Aim of the exercise
Convert the listing below into a JSON list of strings with one string per line. Skip any blank lines and leave the pictures out.

Supplied material
-=-=-
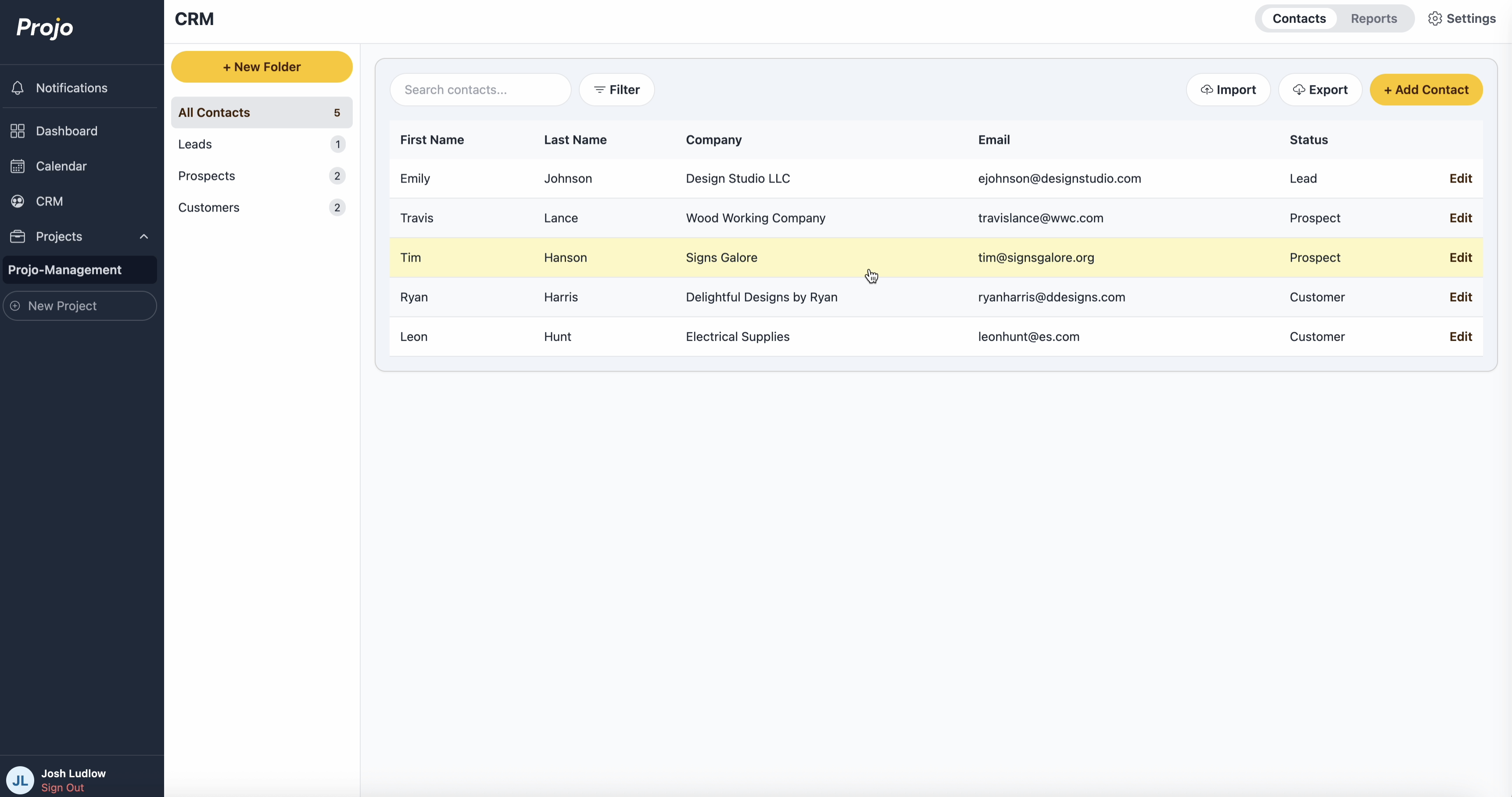Open the Filter options
Screen dimensions: 1512x797
[x=616, y=90]
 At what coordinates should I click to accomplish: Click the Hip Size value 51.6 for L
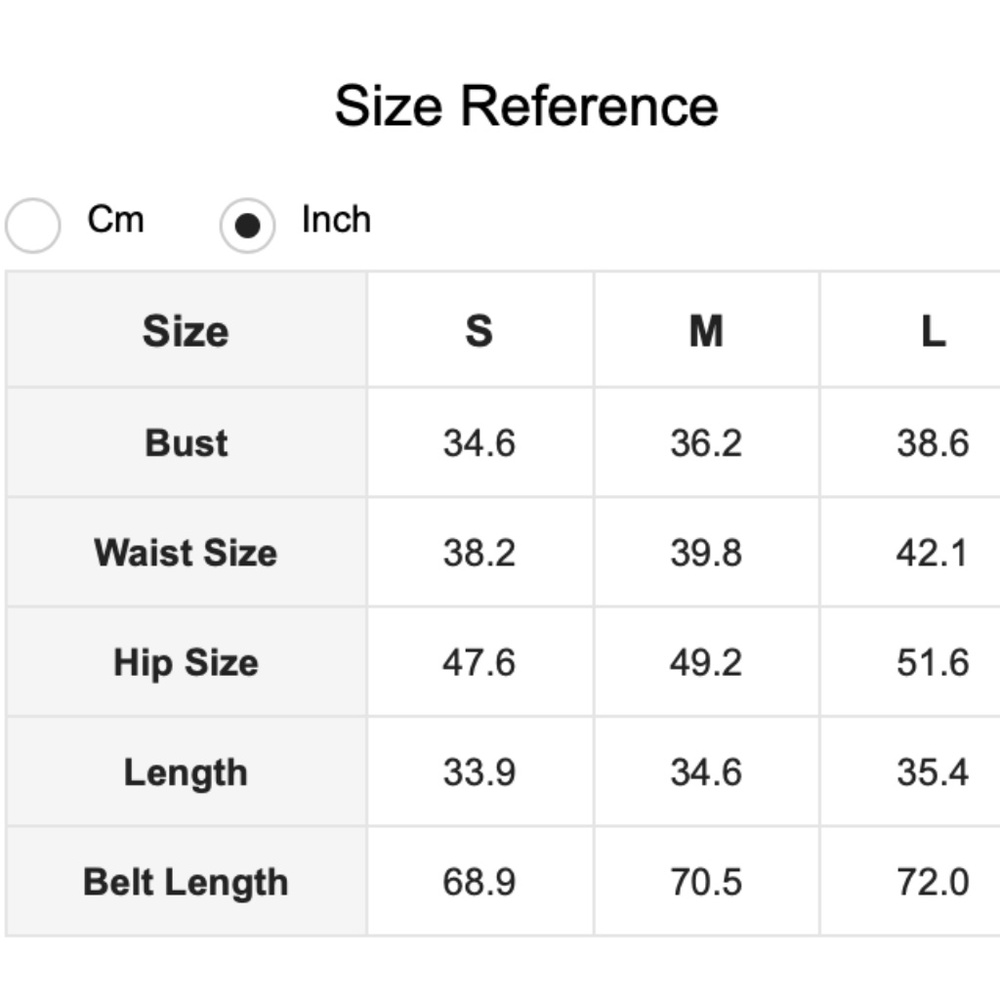coord(932,662)
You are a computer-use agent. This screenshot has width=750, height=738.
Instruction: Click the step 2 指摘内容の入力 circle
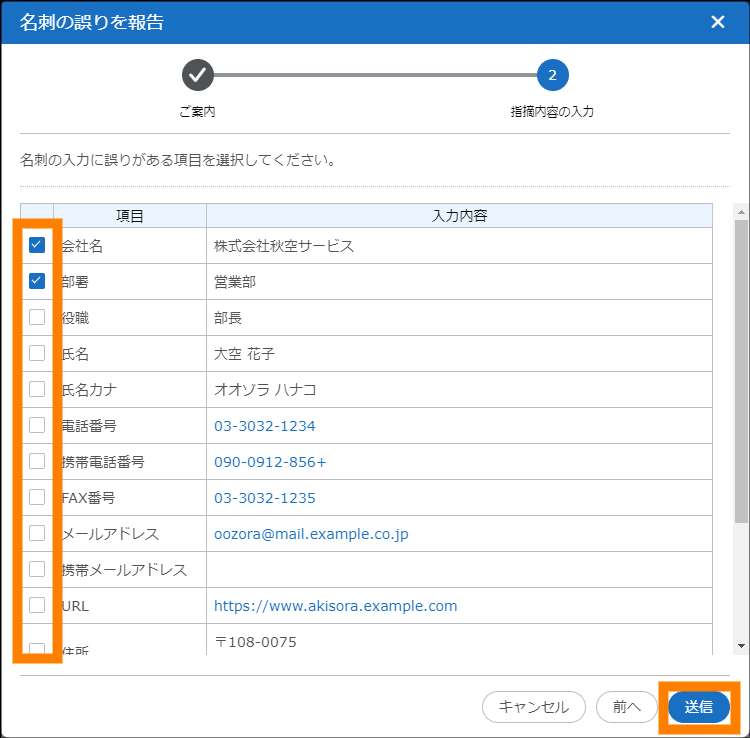tap(552, 75)
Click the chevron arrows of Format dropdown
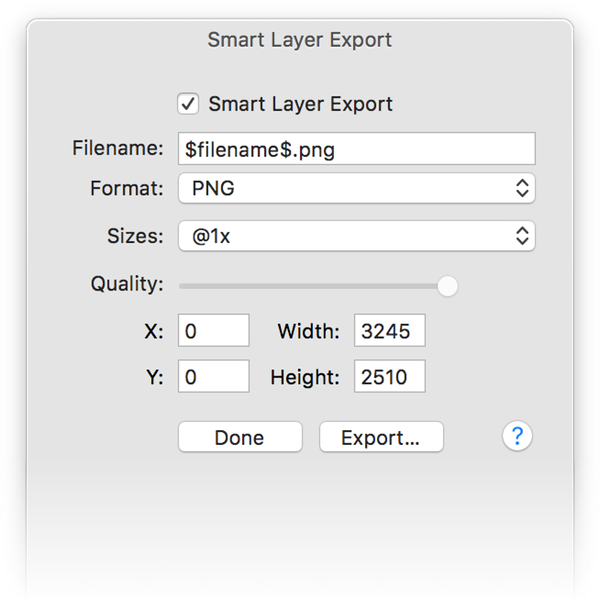 click(x=521, y=188)
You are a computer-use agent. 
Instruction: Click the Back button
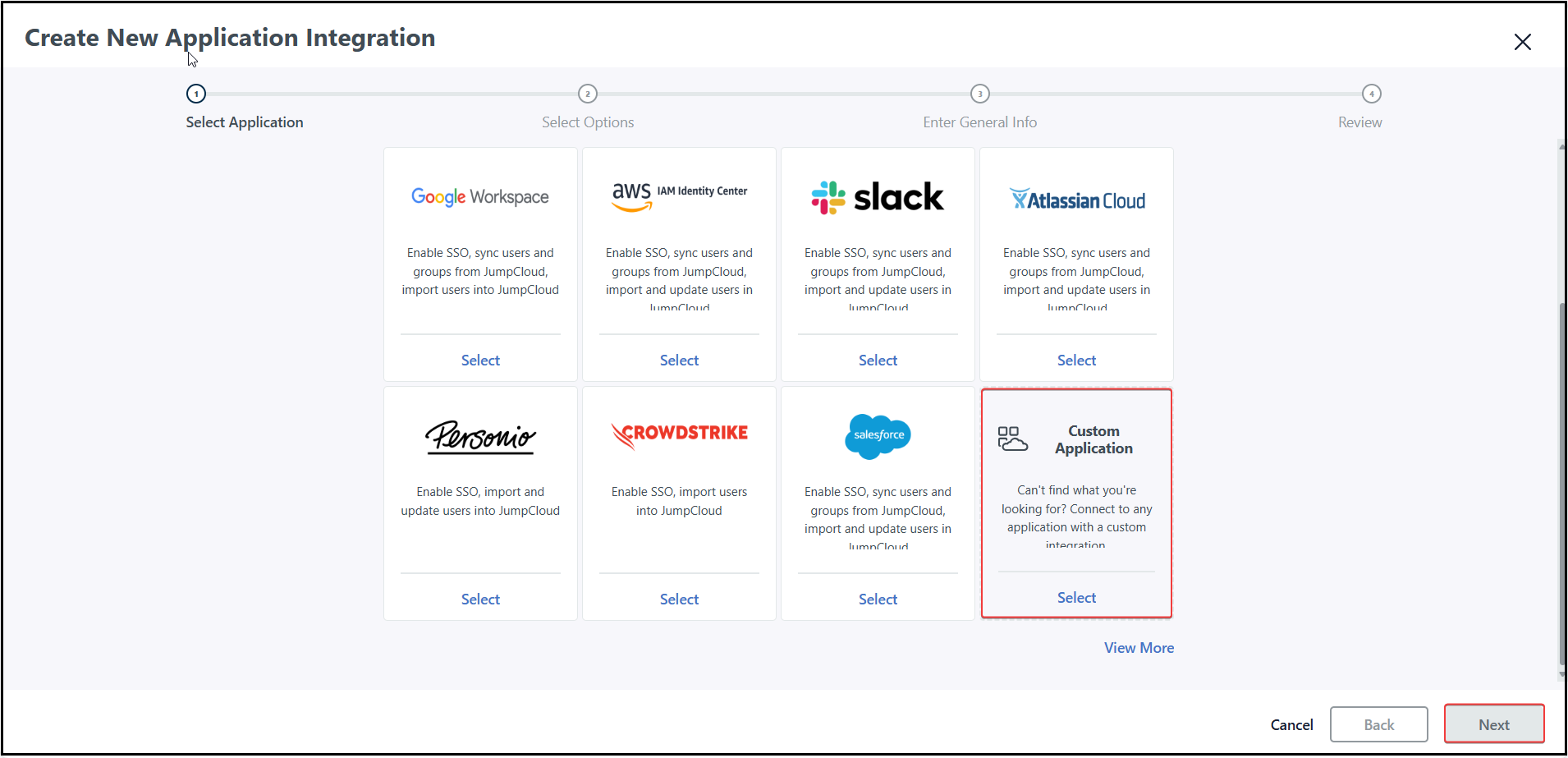click(x=1378, y=725)
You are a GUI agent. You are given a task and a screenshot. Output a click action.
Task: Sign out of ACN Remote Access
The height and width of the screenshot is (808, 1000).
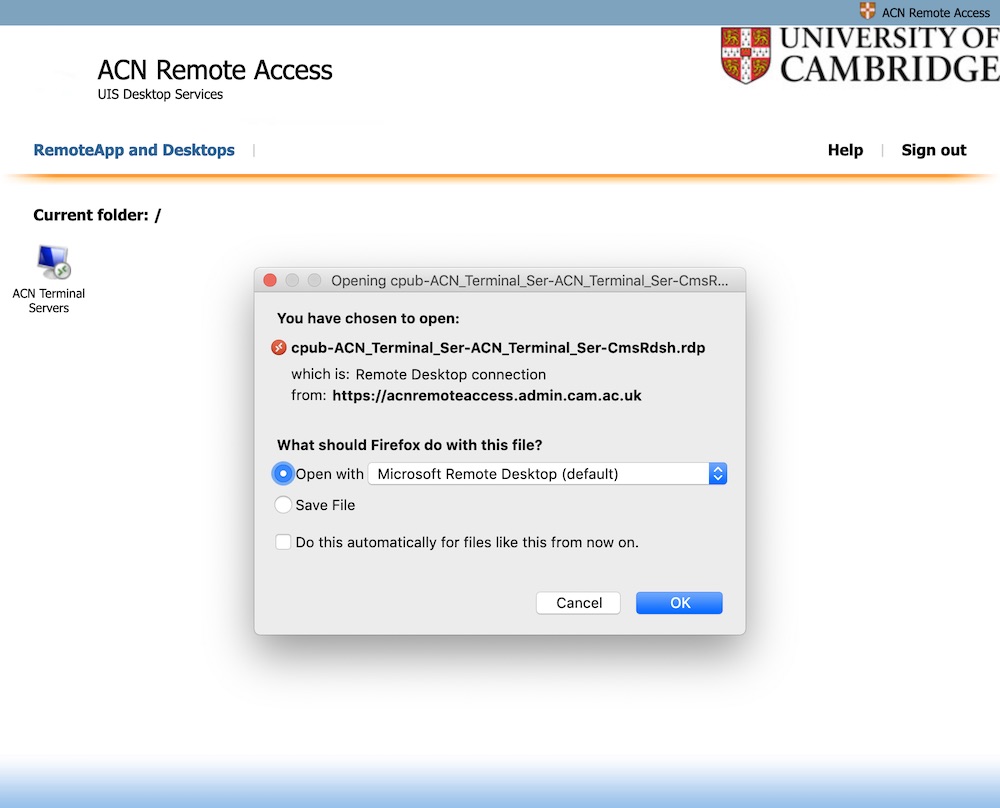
-=-=-
Response for this exercise
[
  "Open the Filter options",
  "Screen dimensions: 1512x797",
  "[x=616, y=90]",
  " At what coordinates should I click to accomplish: Click the Hip Size value 51.6 for L",
  "coord(932,662)",
  "You are a computer-use agent. This screenshot has width=750, height=738.",
  "Instruction: Click the step 2 指摘内容の入力 circle",
  "tap(552, 75)",
  "Click the chevron arrows of Format dropdown",
  " click(x=521, y=188)",
  "You are a computer-use agent. ",
  "Instruction: Click the Back button",
  "click(x=1378, y=725)",
  "You are a GUI agent. You are given a task and a screenshot. Output a click action.",
  "Task: Sign out of ACN Remote Access",
  "The height and width of the screenshot is (808, 1000)."
]